Monday, 21 May 2012

Cul-de-Sac [1966]

Soon after directing Knife in the Water, the filmmaker Roman Polanski shifted base to England where he made three movies, the first of which was Repulsion, a cornerstone in psychological horror. He followed that up with Cul-de-Sac, a brilliant black comedy concerning a bizarre manage-a-trois between David (Donald Pleasence) an effeminate and cuckolded middle-aged man, Tess (Francoise Dorleac), his svelte, sultry, aggressive and much younger wife, and Dickie (Lionel Stander), a brutish thug on the run. Owing to a botched job that has left his Chaplinesque partner Albie (Jack MacGowan) shot in the gut and the two stranded in the middle of nowhere, the menacing Dickie takes refuge in an idyllic mansion overlooking the sea by holding its occupants, the above mentioned couple, as hostages.
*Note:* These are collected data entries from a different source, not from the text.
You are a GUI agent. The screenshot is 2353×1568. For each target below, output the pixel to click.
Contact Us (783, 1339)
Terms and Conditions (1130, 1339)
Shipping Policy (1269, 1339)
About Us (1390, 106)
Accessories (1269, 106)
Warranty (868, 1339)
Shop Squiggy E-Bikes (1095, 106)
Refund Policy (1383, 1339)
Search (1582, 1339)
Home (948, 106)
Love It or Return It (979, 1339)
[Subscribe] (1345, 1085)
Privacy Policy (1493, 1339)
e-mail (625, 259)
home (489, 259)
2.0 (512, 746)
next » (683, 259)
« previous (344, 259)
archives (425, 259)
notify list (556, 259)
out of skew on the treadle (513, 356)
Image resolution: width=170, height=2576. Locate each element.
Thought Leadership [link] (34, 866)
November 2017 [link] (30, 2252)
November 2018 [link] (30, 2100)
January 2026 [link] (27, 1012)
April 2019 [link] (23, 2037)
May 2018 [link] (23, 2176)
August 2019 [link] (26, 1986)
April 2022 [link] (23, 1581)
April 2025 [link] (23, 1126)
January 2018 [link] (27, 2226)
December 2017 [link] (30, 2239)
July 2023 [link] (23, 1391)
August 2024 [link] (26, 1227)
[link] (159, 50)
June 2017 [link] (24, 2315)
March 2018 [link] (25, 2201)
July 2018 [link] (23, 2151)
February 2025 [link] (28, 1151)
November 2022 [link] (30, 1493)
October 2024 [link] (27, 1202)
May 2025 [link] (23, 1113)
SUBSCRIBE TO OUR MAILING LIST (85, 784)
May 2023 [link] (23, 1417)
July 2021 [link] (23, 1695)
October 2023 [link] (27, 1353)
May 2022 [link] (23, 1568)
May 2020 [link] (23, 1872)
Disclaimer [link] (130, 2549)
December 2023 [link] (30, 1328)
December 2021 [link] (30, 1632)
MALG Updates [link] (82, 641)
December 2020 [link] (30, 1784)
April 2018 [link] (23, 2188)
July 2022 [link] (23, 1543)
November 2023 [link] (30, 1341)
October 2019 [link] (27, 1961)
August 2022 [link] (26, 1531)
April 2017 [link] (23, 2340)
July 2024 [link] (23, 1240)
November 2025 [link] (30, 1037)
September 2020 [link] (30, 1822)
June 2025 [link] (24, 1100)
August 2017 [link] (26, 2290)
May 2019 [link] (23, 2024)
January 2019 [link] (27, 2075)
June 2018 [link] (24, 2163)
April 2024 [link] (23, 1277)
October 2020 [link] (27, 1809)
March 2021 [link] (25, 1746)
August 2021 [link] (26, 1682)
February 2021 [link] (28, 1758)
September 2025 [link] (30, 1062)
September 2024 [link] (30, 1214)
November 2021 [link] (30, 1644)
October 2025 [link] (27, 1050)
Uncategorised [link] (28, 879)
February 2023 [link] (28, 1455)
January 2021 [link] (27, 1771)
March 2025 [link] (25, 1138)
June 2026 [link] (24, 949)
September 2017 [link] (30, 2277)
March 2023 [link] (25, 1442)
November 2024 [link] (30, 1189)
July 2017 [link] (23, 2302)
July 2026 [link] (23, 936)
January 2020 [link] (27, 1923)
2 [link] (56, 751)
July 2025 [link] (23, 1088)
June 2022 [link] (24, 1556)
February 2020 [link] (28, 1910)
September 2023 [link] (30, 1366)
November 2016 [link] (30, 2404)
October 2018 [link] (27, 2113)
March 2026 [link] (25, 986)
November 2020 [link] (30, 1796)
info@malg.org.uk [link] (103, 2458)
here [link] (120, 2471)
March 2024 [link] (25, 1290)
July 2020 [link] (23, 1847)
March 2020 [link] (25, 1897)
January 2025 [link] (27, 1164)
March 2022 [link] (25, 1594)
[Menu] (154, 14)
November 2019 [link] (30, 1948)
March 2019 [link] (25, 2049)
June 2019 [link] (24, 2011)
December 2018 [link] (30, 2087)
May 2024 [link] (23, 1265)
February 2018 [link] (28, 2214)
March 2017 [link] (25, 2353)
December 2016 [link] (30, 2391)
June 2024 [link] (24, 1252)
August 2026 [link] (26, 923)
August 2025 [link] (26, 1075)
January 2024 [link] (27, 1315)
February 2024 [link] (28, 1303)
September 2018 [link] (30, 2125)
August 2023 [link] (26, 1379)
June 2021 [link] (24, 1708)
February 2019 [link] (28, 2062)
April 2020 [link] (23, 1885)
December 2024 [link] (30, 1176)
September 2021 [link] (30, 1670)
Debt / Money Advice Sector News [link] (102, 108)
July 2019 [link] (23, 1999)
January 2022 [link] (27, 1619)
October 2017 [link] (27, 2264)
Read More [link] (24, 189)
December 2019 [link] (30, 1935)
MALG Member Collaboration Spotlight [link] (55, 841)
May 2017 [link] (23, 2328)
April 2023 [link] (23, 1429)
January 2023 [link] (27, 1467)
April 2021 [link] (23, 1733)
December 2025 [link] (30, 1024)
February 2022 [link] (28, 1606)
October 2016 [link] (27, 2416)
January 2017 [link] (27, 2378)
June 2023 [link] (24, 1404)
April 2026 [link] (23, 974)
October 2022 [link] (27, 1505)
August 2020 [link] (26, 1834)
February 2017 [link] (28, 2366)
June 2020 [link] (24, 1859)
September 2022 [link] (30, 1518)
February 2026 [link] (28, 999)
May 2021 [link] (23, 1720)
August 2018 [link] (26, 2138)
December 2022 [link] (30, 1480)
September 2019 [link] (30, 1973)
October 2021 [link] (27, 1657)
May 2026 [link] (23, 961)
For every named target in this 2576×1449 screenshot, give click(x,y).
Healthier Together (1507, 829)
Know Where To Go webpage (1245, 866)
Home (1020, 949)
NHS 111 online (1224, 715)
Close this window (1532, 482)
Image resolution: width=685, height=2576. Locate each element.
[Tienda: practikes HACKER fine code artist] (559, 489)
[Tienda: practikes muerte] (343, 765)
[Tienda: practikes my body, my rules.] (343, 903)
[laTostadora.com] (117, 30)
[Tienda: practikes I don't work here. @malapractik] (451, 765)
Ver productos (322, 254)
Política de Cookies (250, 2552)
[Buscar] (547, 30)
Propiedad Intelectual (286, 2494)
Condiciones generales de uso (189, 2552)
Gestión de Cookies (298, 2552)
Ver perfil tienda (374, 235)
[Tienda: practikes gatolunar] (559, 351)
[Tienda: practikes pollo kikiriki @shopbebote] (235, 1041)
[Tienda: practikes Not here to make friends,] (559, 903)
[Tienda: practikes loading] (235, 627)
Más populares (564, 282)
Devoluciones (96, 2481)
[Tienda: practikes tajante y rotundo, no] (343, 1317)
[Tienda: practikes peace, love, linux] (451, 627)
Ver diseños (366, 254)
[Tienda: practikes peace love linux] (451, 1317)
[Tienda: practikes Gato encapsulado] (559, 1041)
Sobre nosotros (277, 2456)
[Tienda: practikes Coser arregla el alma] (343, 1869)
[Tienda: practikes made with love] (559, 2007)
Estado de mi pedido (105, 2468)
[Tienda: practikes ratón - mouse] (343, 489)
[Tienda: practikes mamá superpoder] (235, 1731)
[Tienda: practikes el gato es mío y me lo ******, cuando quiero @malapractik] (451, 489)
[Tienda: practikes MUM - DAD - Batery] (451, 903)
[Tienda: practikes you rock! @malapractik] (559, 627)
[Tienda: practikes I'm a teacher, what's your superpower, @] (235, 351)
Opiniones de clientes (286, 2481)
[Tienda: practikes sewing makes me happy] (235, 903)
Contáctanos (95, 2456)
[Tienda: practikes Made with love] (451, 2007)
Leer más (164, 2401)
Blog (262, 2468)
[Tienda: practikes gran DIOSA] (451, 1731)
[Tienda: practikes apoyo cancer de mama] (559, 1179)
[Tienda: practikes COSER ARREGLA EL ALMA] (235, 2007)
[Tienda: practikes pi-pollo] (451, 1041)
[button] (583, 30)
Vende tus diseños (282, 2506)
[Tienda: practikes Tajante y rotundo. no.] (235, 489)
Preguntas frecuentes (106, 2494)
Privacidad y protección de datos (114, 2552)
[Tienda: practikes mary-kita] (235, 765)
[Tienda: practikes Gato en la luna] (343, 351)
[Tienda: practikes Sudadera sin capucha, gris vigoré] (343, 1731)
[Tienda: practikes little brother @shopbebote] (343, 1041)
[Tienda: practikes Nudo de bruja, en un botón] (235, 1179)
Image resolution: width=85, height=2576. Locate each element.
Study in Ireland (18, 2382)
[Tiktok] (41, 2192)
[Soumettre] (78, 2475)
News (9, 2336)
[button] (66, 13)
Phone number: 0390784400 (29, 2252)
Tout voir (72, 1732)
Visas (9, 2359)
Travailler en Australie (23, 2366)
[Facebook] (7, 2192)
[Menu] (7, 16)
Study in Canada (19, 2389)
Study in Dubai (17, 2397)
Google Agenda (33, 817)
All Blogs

Exquisitely shot in crisp black-and-whites and filled with a host of disconcerting extreme close-ups and convoluted camera angles, the film is filled with the kind of dark nihilism and twisted portrayal of human behavior that the maverick Polish auteur was both renowned and notorious for. None of the characters in the movie are what one might consider as “normal people”; rather, their demeanours are cartoonish and oftentimes bordering on the excesses, thus making their characterizations unique and hilarious. Comprising of a taut script, an excellent score, and superb performances, the movie’s tar black humour, grim worldview, latent violence, and edginess, are recipe for a relentlessly bleak and disturbing yet incredibly gratifying cinematic experience. 

Director: Roman Polanski
Genre: Comedy/Black Comedy/Crime Thriller
Language: English
Country: UK


David said...

Great review,Shubhajit.I did not get it at all during the first viewing,I thought the plot is too loose,and the husband role is unbearable.After that,I've read many reviews(including yours),they made me rethink of the film,I might give it a second view sometime.

Shubhajit said...

Thanks a lot David. Yes, do give the film a second viewing - its worth it.

Sam Juliano said...

Yes, the hip jazzy score by Krzysztof Komeda (whose finest score for Polanski was to come in 1968, a year before his tragic early death a year later) is quite unforgettable, much as his early music was for KNIFE IN THE WATER, but as you note CUL-DE-SAC is suffused with black humor and a grim worldview, and it's a disturbing film, much as the later THE TENANT is. But it's absolutely a cinematic treat. Terrific review as always!

Shubhajit said...

Thanks a lot Sam. Yeah, the music in Knife in the Water too was quite good. Polanski had hit a truly incredible purple patch in the first third of his career as this was followed by a string of fascinating films. Some say the grim worldview and misanthropy evident in his films were carried by him into his life as well. Despite the despicable act that he committed that turned him into a fugitive for the rest of his life, its difficult not to be an admirer of the Polish genius.